If AWS is using a similar topology with Graviton4, that'd suggest these instances are using a trio 64 core chips. However it's also possible AWS is using a dual 96 core configuration. These instances are available in preview starting today, but it'll be a few months longer before they're generally available.
Trainium2 arrives with a thirst for LLMs
Alongside Graviton4, AWS also refreshed its Trainium AI accelerators. The e-commerce giant introduced its first training chip in 2020, alongside a partnership with Intel to deploy its Habana Gaudi accelerators.
With the debut of Trainium2 Amazon's focus is clearly on large language models (LLMs) and foundation models for generative AI applications like chatbots content generation. While details on the accelerator are still thin, Tranium2 is said to deliver 4x faster training performance than its predecessor while boasting 3x the memory capacity and 2x better efficiency.
This tells us that Trainium2 will offer 96GB of high-bandwidth memory. Calculating training performance, however, is a tad trickier as accelerator performance, memory and interconnect bandwidth, and floating point precision, and the size of the dataset, all factor into this metric.
- AWS previews AppFabric for productivity – pitched as AI-powered glue between apps
- AWS plays with Fire TV Cube, turns it into a thin client for cloudy desktops
- Server shipments to fall 20% this year, but AI means vendors still raking it in
- Alibaba shuts down quantum lab, donates it to university
These chips will be made available in bundles of 16 as part of Amazon's EC2 Trn2 instances. However, for larger workloads, this can be scaled out to up to 100,000 accelerators connected using Amazon's EC2 UltraClusters interconnect for a peak performance of 65 exaFLOPS.

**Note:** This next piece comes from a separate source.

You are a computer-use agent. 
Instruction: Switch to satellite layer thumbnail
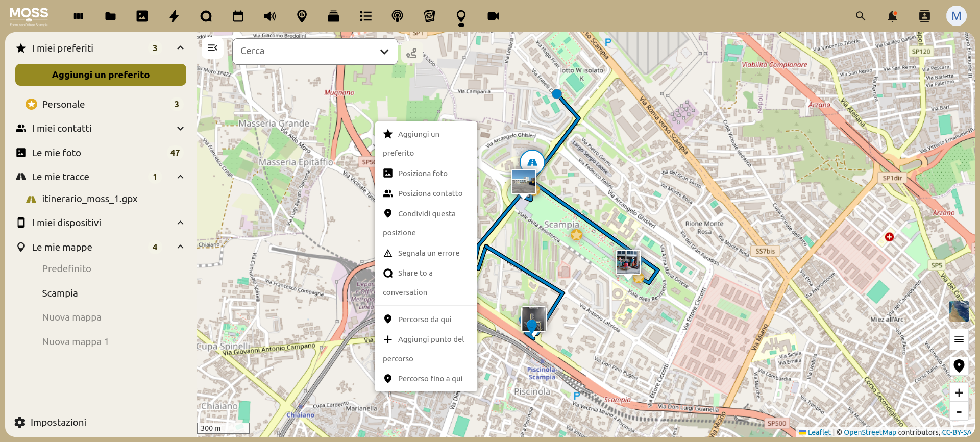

That works out to 650 teraFLOPS for each accelerator, but at what precision these performance claims are being made isn't clear. If we had to guess, it's FP16 since first-gen Trainium was good for about 190 teraFLOPS. Factor in more, likely faster high bandwidth memory and that should get us pretty close to that 4x speed up.
We've asked AWS for clarification on these performance metrics. Whatever the case, Amazon claims at this scale customers could train a 300-billion parameter LLM in weeks versus months.
Hedging its bets
Just like the first generation of Trainium chips, AWS isn’t putting all of its eggs in one basket.
The cloud provider announced an expanded relationship with Nvidia to deploy its Grace-Hopper Superchips in clusters of up to 32. The configuration is the first of a new offering the chipmaker is calling GH200-NVL32.
The cloud provider also plans to offer new instances based on Nvidia’s latest generation of silicon, including the GH200, H200, L40S, and L4 accelerators, and will work to bring its DGX Cloud platform to AWS.
AWS and Nvidia have alspo revealed they’re working on an AI supercomputer using 16,384 GH200s that will be capable of delivering 65 exaFLOPS of FP8 performance for AI workloads. The system, dubbed Project Ceiba, is unique in that it’ll use Amazon’s Elastic Fabric Adapter interconnect rather than relying on Infiniband like we’ve seen with large scale deployments in Microsoft Azure.
And, of course, all of these will be supported by Nvidia's AI software suite. ®
More from Nvidia
The GPU giant also today announced a microservice for adding LLM chatbots to business applications, allowing people to query and access corporate data, generate summaries and other content, and perform tasks, all through natural-language conversations.
And Nvidia talked up BioNeMo, now available via AWS, as a generative AI system for performing drug discovery.